An arbitrary system of three first-order equations of the form
\[ \frac{\partial u_i}{\partial x} -\sum_{j=1}^{3}\left\{A_{ij}(x,y)\frac{\partial u_j}{\partial y} +B_{ij}(x,y)u_j\right\}=0, \]
\(i=1,2,3\), with real coefficients, can be reduced to a system of the form (1) if the polynomial \(P(\lambda)=\det(\lambda E-\|A_{ij}(x,y)\|)\) has at all points of the domain one real and two imaginary roots, i.e. when throughout the domain the system is of composite type.
The purpose of the present note is to study the following problem:
Problem \(A_{m,n}\). Find solutions \(u(z), v(z)\) of system (1) such that \(u(z)\in C_\nu^m(\bar G)\), \(v(z)\in C_\nu^n(\bar G)\), satisfying the boundary conditions:
\[ L_{m,n}(u,v)\big|_{\gamma}=h(t),\qquad \widetilde L_{m,n}(u,v)\big|_{\gamma_1}=\widetilde h(t), \tag{2} \]
where
\[ L_{m,n}(u,v)\equiv \sum_{j=0}^{m} b_j(z)\frac{\partial^j u}{\partial x^j} +\operatorname{Re}\left(\sum_{j=0}^{n} a_j(z)\frac{\partial^j v}{\partial z^j}\right), \]
\[ \widetilde L_{m,n}(u,v)\equiv \sum_{j=0}^{m} \widetilde b_j(z)\frac{\partial^j u}{\partial x^j} +\operatorname{Re}\left(\sum_{j=0}^{n} \widetilde a_j(z)\frac{\partial^j v}{\partial z^j}\right), \]
\(b_j(t), \widetilde b_j(t), h(t), \widetilde h(t)\) are real-valued, \(a_j(t), \widetilde a_j(t)\) are complex functions, Hölder continuous.
Problem \(A_{m,n}\) is the most general linear boundary-value problem for system (1), since, if system (1) is used, then the case in which the operators \(L_{m,n}(u,v)\), \(\widetilde L_{m,n}(u,v)\) have the most general form is reduced to it:
\[ \sum_{0\le i+j\le m} b_{ij}(z) \frac{\partial^{i+j}u}{\partial x^i\partial y^j} +\operatorname{Re}\left( \sum_{0\le i+j\le n} a_{ij}(z) \frac{\partial^{i+j}v}{\partial z^i\partial \bar z^j} \right). \]

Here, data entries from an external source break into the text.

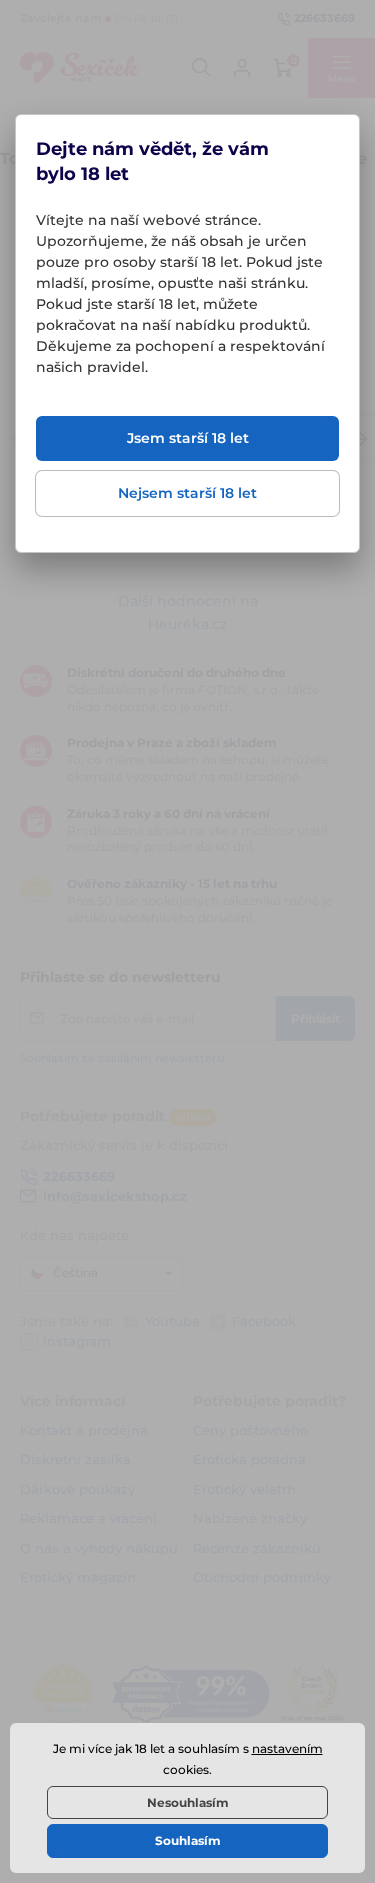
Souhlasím (188, 1840)
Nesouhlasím (188, 1802)
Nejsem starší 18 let (187, 493)
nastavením (287, 1748)
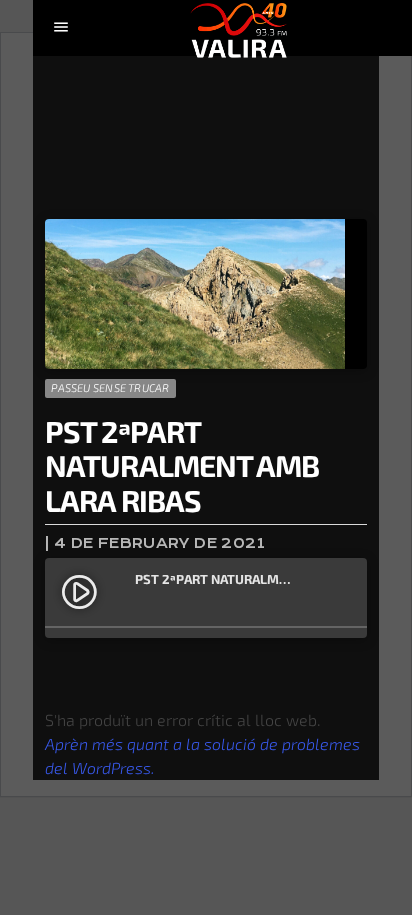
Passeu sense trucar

Let \(\bar{\gamma}_j\) be the closure of the arc \(\gamma_j\) \((j=1,2)\). Then the following holds.
Theorem. If the conditions are satisfied:
\[ \Delta(t)\ne 0 \quad \text{on the arc } \bar{\gamma}_1, \tag{\(N_{m,n}\)} \]

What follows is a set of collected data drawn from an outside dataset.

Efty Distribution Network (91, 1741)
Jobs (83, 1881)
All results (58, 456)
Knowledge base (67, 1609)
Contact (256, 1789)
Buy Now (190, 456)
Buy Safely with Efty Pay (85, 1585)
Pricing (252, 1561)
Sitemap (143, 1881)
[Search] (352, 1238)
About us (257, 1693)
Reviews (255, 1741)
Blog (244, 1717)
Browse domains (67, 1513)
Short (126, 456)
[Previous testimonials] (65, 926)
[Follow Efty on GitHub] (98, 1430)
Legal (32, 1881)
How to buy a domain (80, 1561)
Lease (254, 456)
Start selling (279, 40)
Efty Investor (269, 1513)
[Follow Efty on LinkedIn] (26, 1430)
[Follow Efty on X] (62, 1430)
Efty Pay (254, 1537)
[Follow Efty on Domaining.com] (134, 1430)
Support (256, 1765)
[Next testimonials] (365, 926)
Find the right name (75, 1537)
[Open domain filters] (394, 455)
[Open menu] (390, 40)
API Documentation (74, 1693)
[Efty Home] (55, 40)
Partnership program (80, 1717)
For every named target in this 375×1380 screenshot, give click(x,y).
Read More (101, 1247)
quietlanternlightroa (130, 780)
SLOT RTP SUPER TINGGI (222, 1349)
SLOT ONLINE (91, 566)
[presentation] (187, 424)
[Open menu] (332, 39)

\[ a_n(t)\ne 0 \quad \text{on the arc } \bar{\gamma}_2, \]
where
\[ \Delta(t)=a_n(t)\tilde b_m(t)-b_m(t)\tilde a_n(t), \]
and at the points \(M_0, M_1\) the equalities hold:
\[ b_m=\tilde a_n=0,\qquad \tilde b_m=1, \tag{\(D_{m,n}\)} \]
then for the solvability of the problem \(A_{m,n}\) it is necessary and sufficient that a finite number of conditions be fulfilled, and the corresponding homogeneous problem \(\overset{0}{A}_{m,n}\) \((h(t)=\tilde h(t)\equiv 0)\) has a finite number of linearly independent solutions; moreover, the index of the problem \(A_{m,n}\) is computed by the formula
\[ \operatorname{Ind}(A_{m,n})=2(\chi+n)+m+1, \]
where
\[ \chi=\frac{1}{2\pi}\{\arg a^*(t)\}_{\gamma},\qquad a^*(t)= \begin{cases} \Delta(t), & t\in \gamma_1,\\ a_n(t), & t\in \gamma_2. \end{cases} \]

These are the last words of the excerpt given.